I have been scouting out some new recipes lately and landed on this one from Martha Stewart. I was hesistant to try it thinking that Martha might not be the greatest source for authentic mexican flavor, but now I am eating my words! This dish is unbelievable! So easy, fast, and bursting with fresh flavor! Read on for the recipe and step-by-step preparation.
4 cloves garlic chopped
1 can (28 ounces) whole peeled tomatoes in puree
2 canned chipotle chilies in adobo finely chopped plus 1 tablespoon adobo sauce (from same can)

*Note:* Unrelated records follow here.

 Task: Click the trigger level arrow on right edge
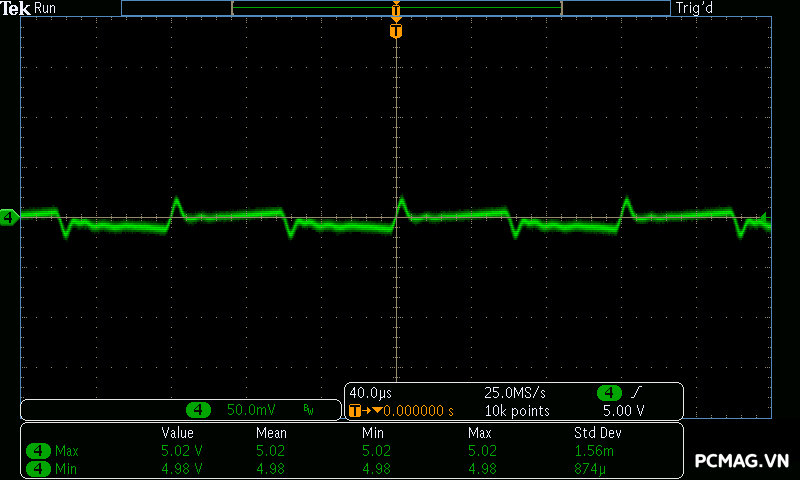point(765,217)
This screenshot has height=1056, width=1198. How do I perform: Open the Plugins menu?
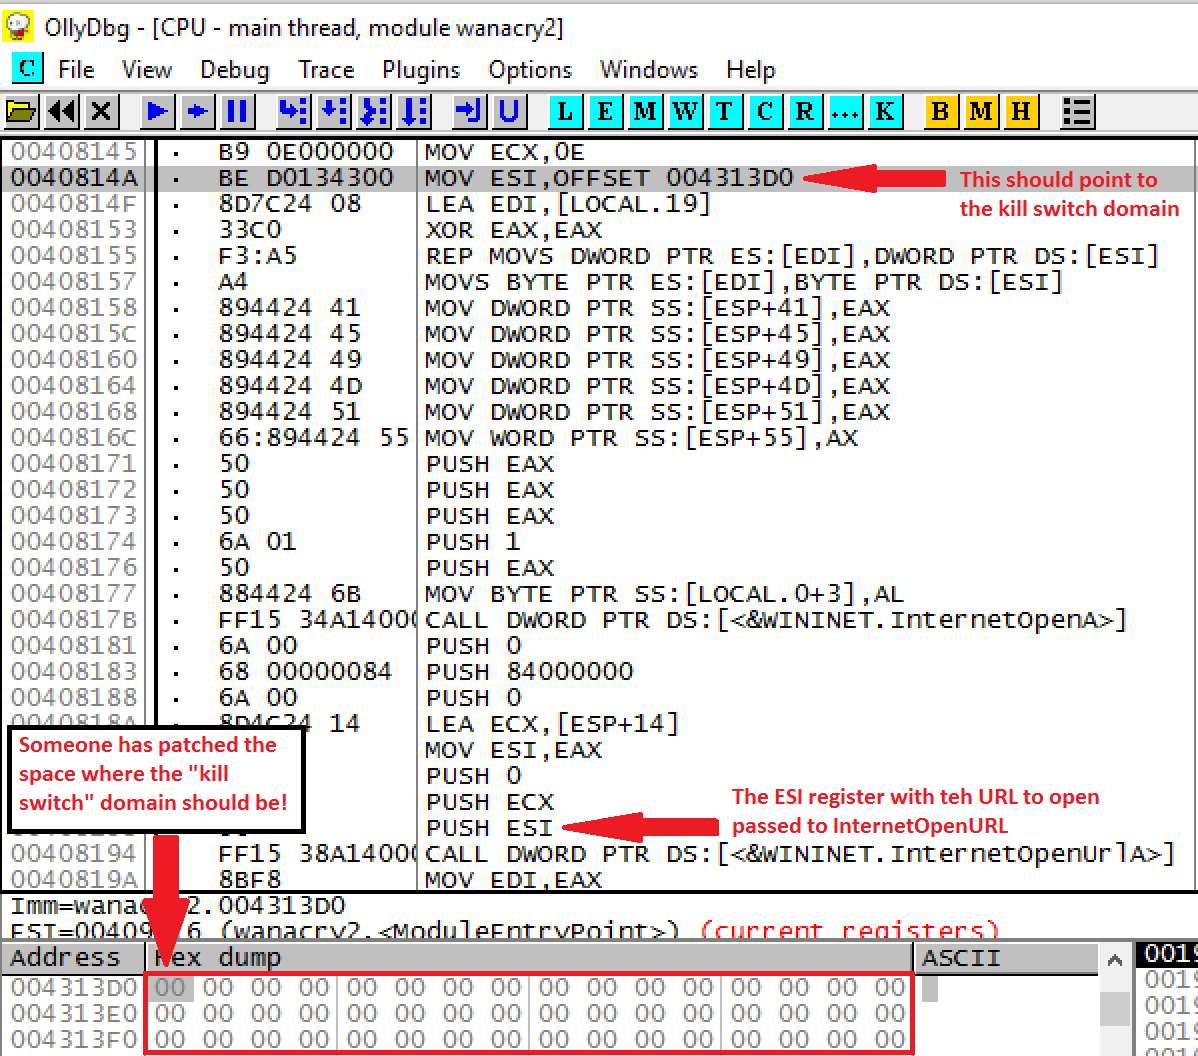421,70

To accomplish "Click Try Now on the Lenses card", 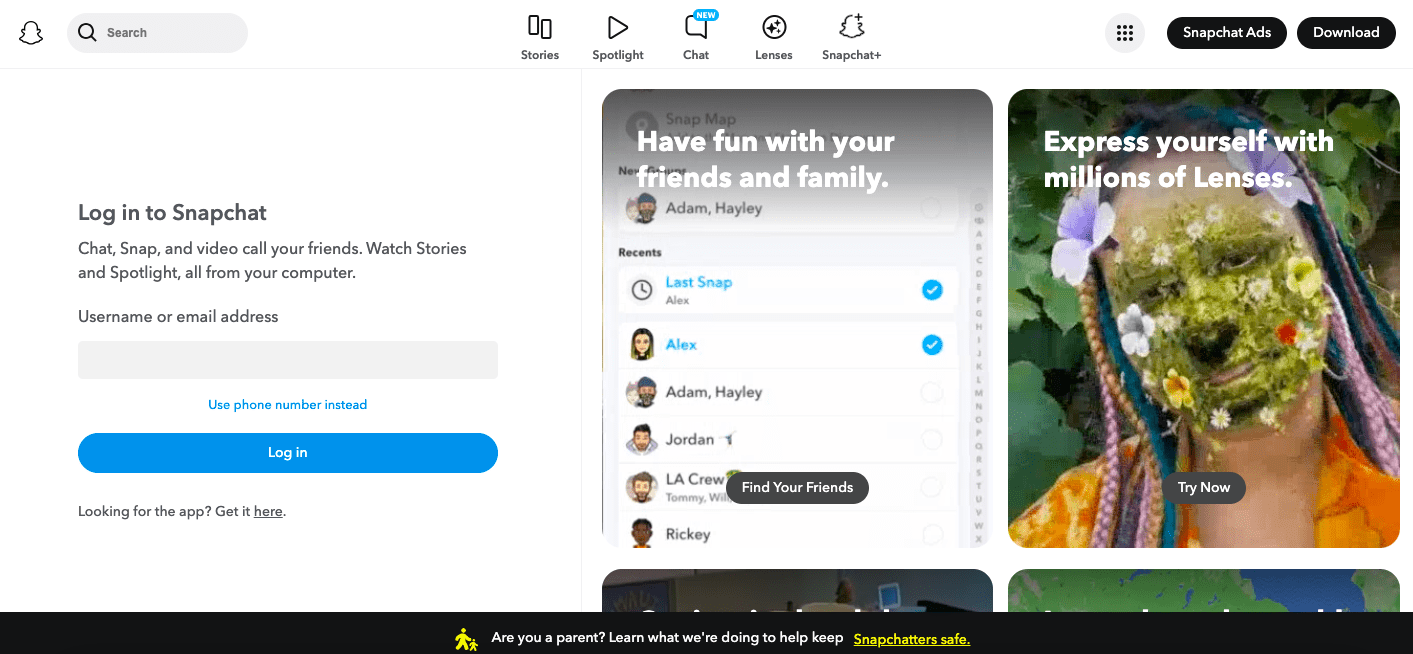I will (1204, 488).
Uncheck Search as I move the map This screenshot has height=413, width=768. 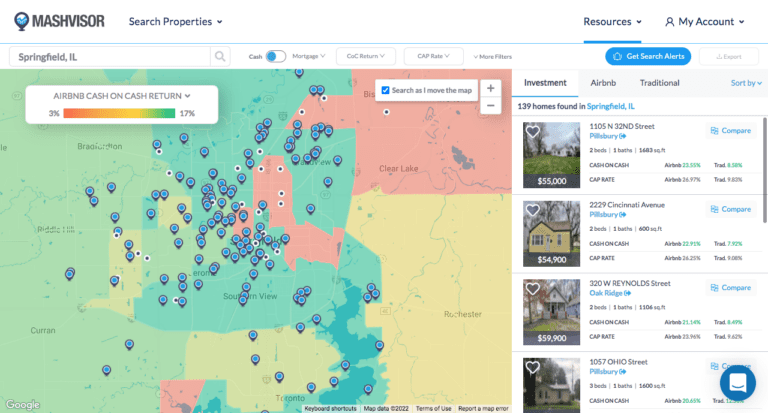coord(386,90)
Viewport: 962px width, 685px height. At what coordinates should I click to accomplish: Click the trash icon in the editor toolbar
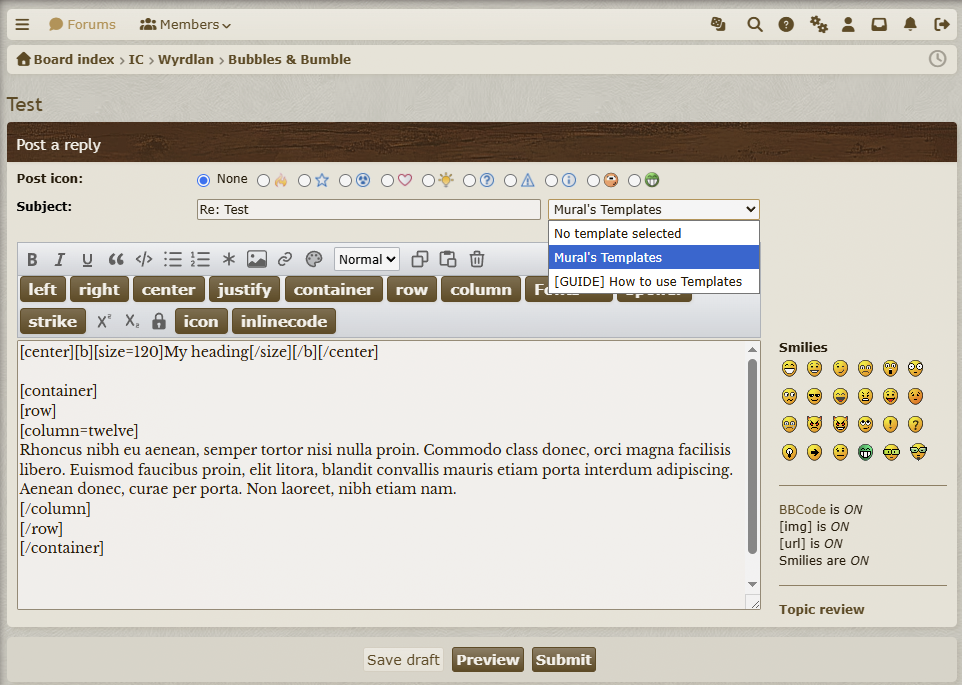click(477, 260)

1 small rotisserie chicken skinned and shredded
1/2 cup lightly packed cilantro leaves chopped
4 cups (about 3 ounces) tortilla chips
1/4 cup reduced-fat sour cream
1/4 cup feta cheese or queso fresco, crumbled
Combine oil and garlic in a large (3-to-4-quart) saucepan. Cook over medium heat, stirring occasionally, until fragrant and sizzling, 1 to 2 minutes. Add tomatoes with their puree (breaking tomatoes up), chipotles and adobo, and 1 cup water. Bring to a boil; season with salt. Reduce heat and simmer rapidly until lightly thickened, 6 to 8 minutes. Add chicken and cook, stirring, until hot, about 1 minute. Remove from heat; stir in chopped cilantro. Divide chips among four shallow bowls; top with chicken mixture and sauce. Garnish with cilantro sprigs, sour cream, and feta.

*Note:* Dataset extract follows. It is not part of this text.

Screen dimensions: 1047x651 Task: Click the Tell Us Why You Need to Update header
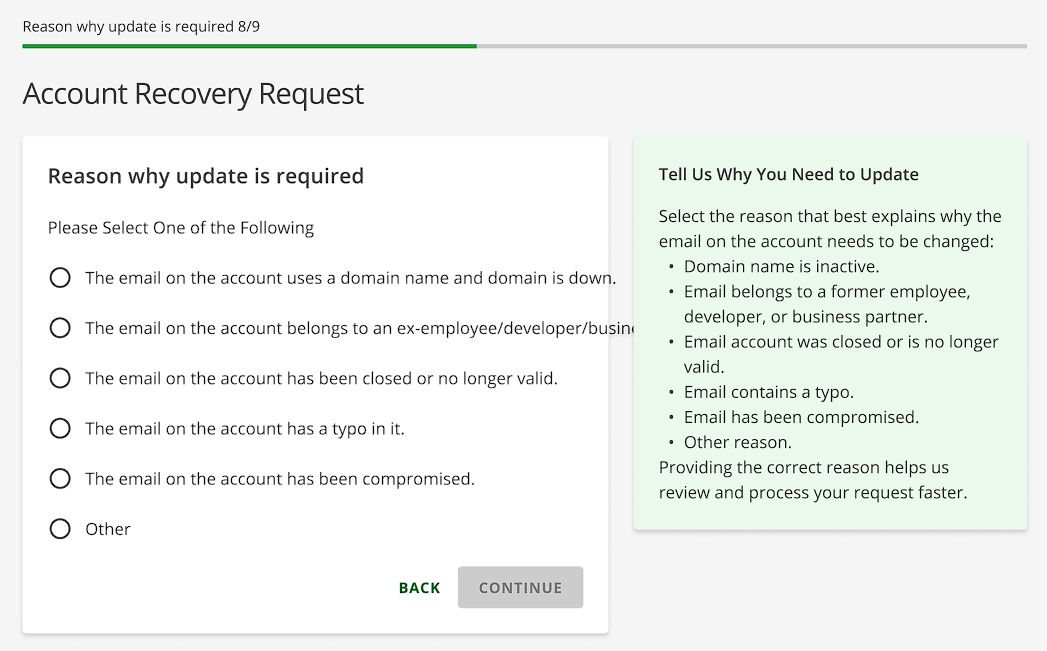tap(788, 174)
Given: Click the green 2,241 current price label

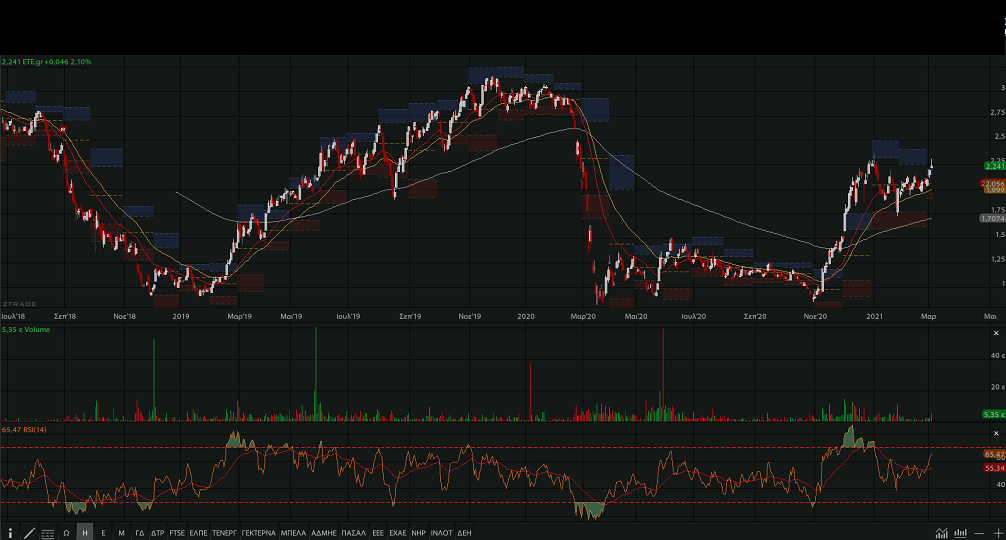Looking at the screenshot, I should point(992,167).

*You can also find the recipe here at MarthaStewart.com*
Saute four cloves of minced garlic in olive oil...
Start breaking the tomatoes apart and add the chipoltes and adobo sauce...

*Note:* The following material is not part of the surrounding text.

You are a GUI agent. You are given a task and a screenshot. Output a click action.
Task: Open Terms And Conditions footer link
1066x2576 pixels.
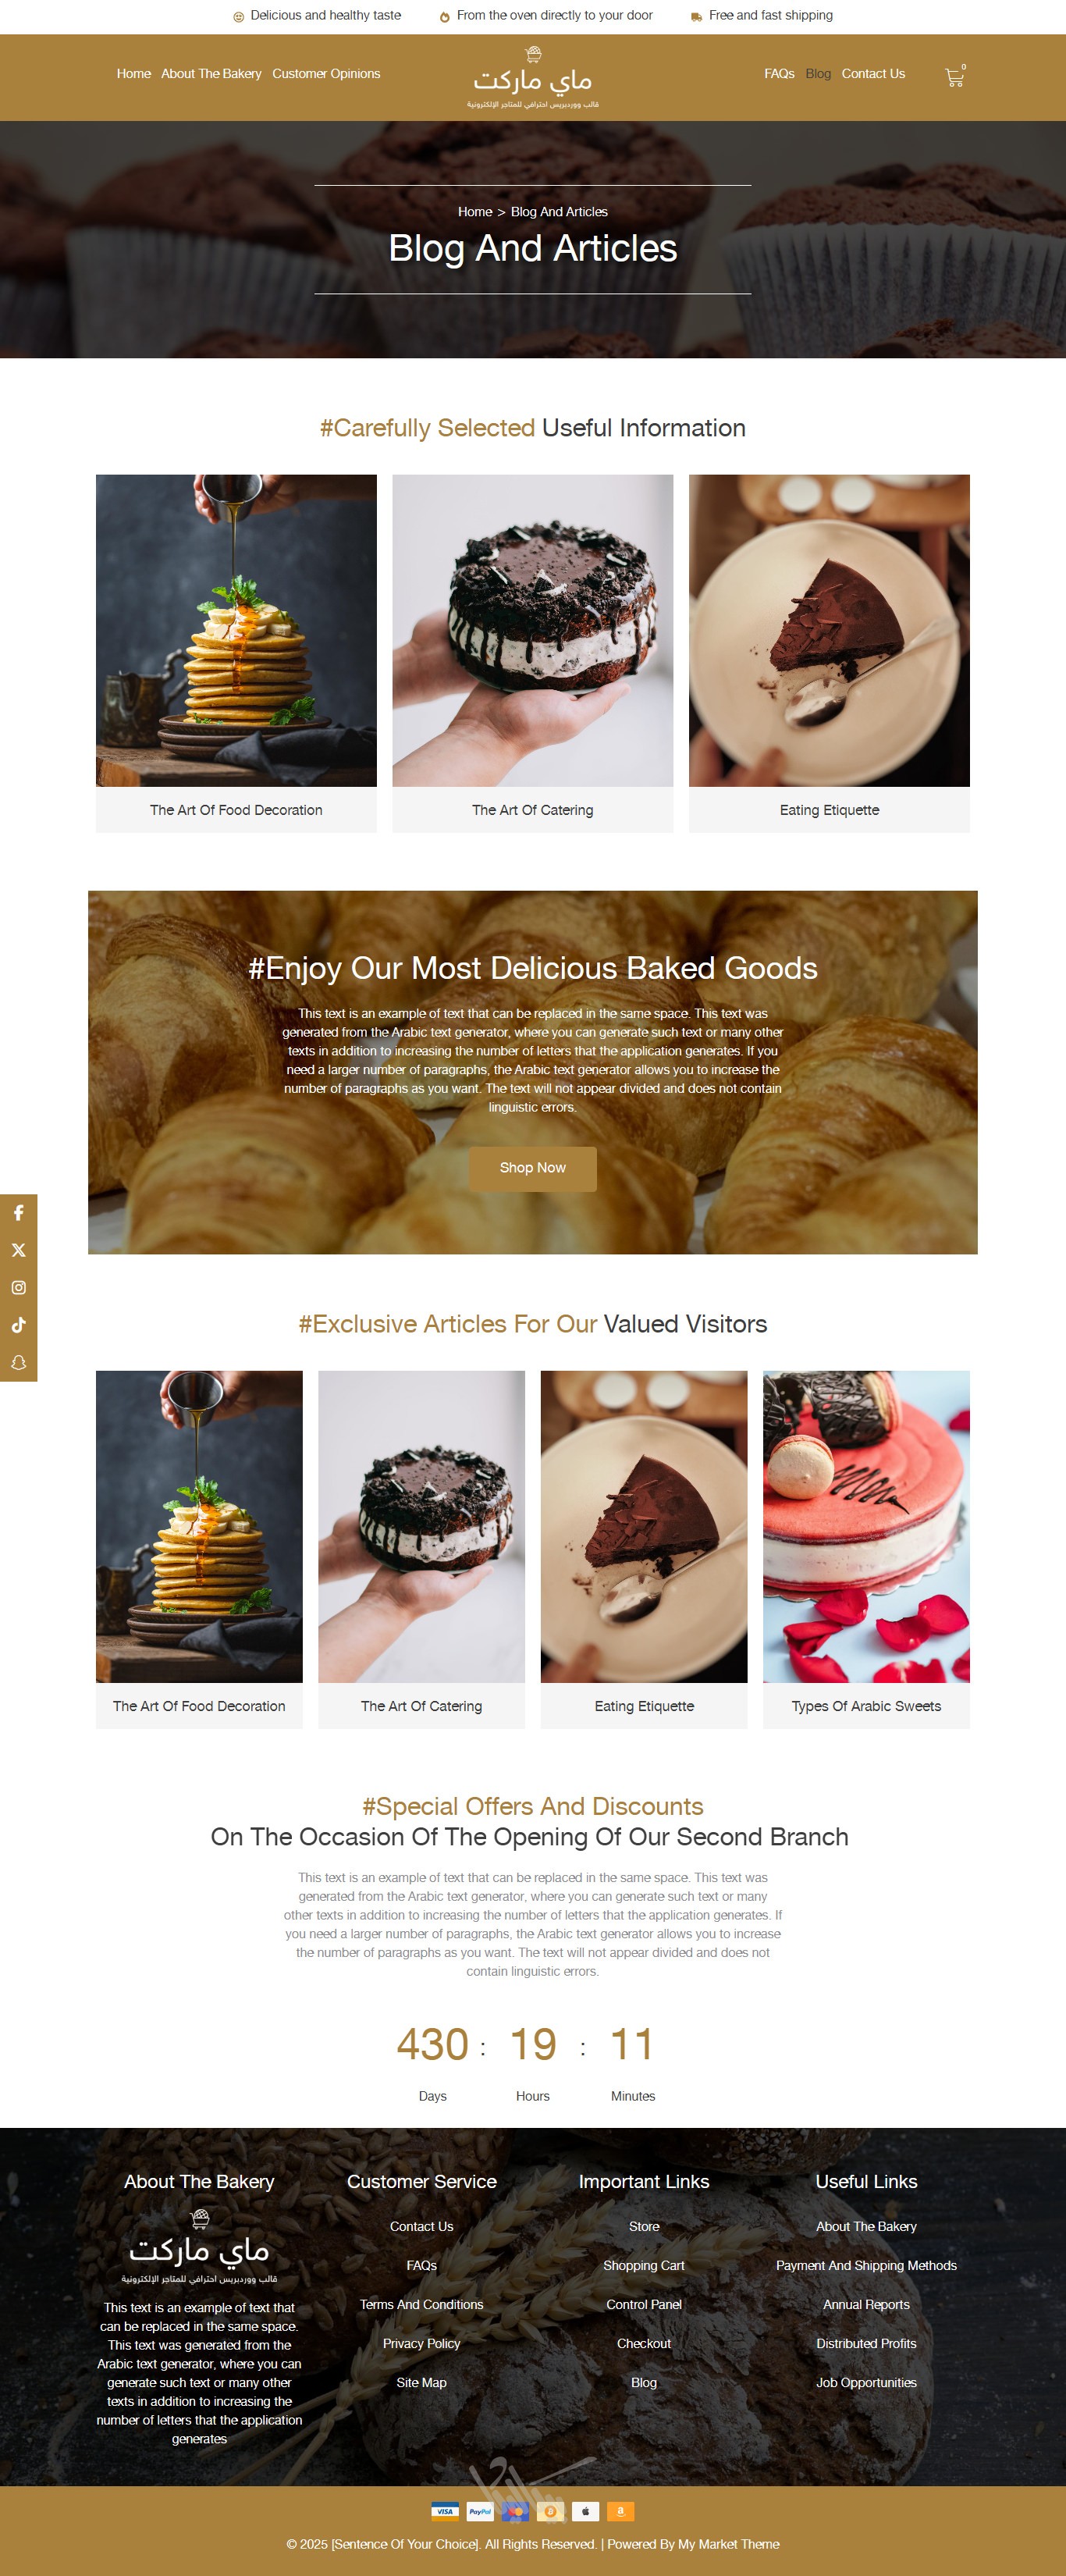[x=421, y=2304]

The recipe says to finely chop the chipoltes but I must have skipped over that and I just added them whole breaking them up as I did with the tomatoes. It turned out fine but it will dispurse the spice better if you chop them.
Bring it all to a boil then simmer for 6-8 minutes to thicken.
Next add the shredded rotisserie chicken and the cilantro...
Now it is ready to serve! Place the chicken-chile mixture over tortillas and top with sour cream and queso fresco!
My mouth is watering while writing this recipe! Its so yummy! If you have leftovers, they are GREAT rolled up in a tortilla with rice. Enjoy!